+++ Text passage

A new product line for Black & Decker was born, with the company going on to make cordless battery-powered tools for the medical industry and, yes, the home, with the Dustbuster.

1. Space blanket

The thin silver or gold blanket has become standard issue in survival kits that hikers all over the world stow in their packs. It was developed in 1964 by Nasa for thermal control on the surface of air- and spacecraft, but also as a lightweight blanket to keep astronauts warm in emergencies.

2. Memory foam

Packed into mattresses and pillows, memory foam is these days designed to give you a decent night’s sleep. But during the space race, Nasa developed “temper foam” to help absorb the impact of air- and spacecraft crashes.

3. Freeze-dried food

The Apollo astronauts needed food that wouldn’t spoil in space and didn’t weigh much. The answer was to suck the moisture out of food, preserving it and reducing its bulk. Nestlé had experimented with freeze-drying as early as 1938, but the Nasa effort kickstarted freeze-dried food processing.

4. Joystick

It has been superseded by Xbox and PlayStation game controllers, but for decades, serious gamers needed a joystick, an invention Nasa originally came up with for use on the Apollo Lunar Rover, the buggy astronauts used to get around on the Moon.

5. Satellite TV

Following the successful Explorer satellite launches of the late 1950s overseen by William Pickering, Nasa used its expertise to help AT&T launch its first communications satellite, Telstar, which beamed the first television pictures through space. The satellite communications Nasa helped develop through the 1960s underpin the satellite TV that delivers hundreds of channels today.

++++++

» Problem 1
According to the passage about Nasa inventions, in what year did Nasa develop the space blanket?
» Problem 2
Decide whether each statement agrees with the passage about Nasa inventions, answering yes or no and quoting the words that decide it. (a) Nestlé experimented with freeze-drying as early as 1938. (b) Nasa first developed its foam to make mattresses more comfortable. (c) Telstar was AT&T's first communications satellite.
Rely only on the passage about Nasa inventions for your answers.

+++ Data supplied

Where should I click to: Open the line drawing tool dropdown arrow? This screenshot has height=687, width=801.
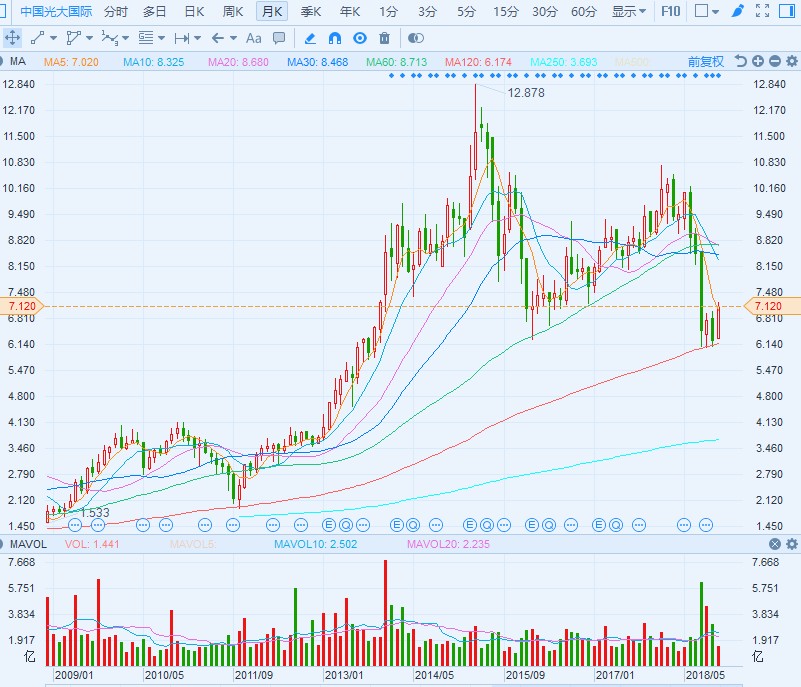[52, 38]
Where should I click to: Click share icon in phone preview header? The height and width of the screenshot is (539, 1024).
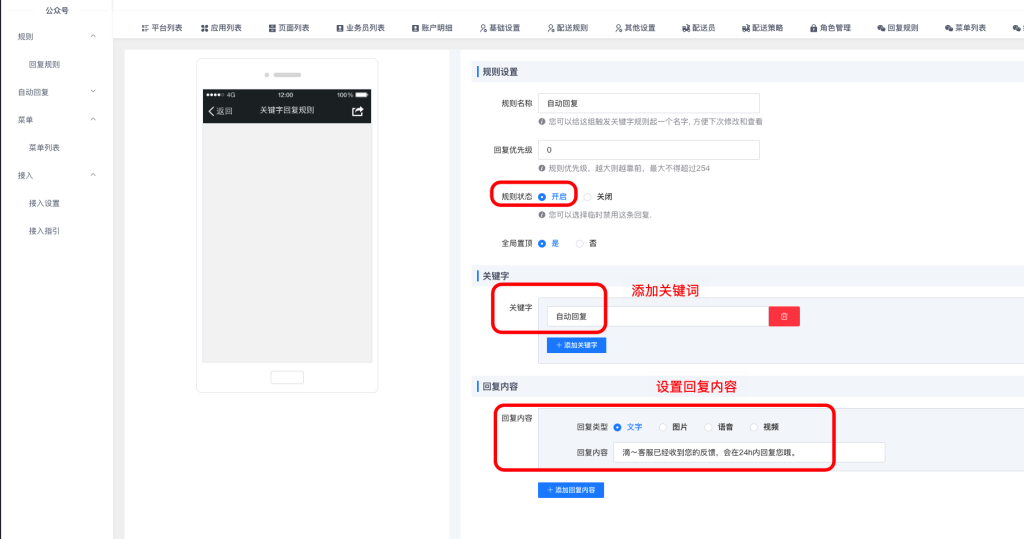click(357, 110)
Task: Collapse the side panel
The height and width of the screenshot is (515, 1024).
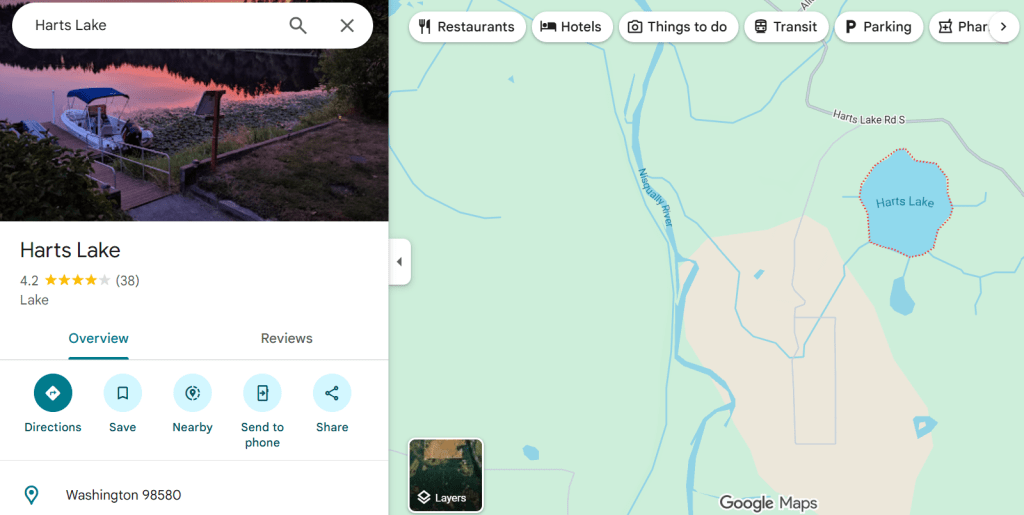Action: point(399,262)
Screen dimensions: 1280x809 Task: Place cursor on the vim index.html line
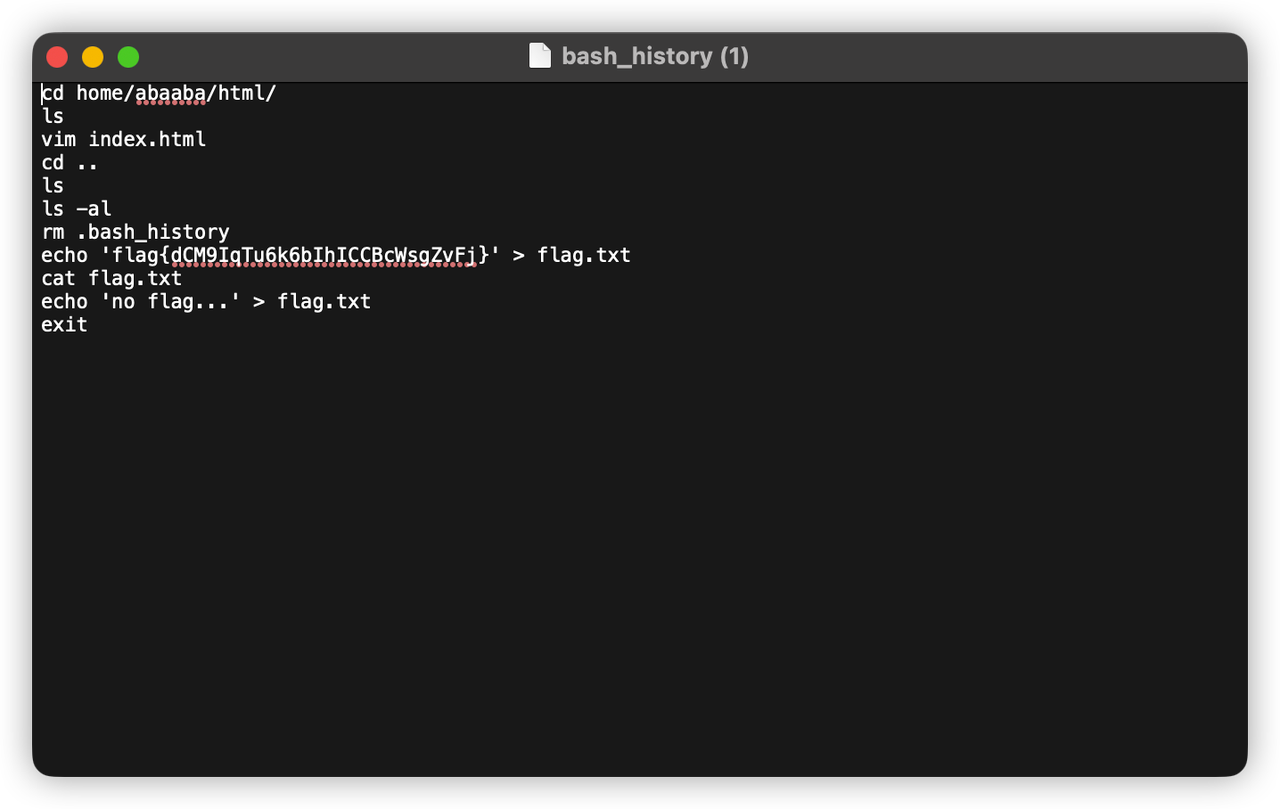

++++++

» Response box 1
1964

» Response box 2
(a) Yes: "Nestlé had experimented with freeze-drying as early as 1938"
(b) No: "to help absorb the impact of air- and spacecraft crashes"
(c) Yes: "help AT&T launch its first communications satellite, Telstar"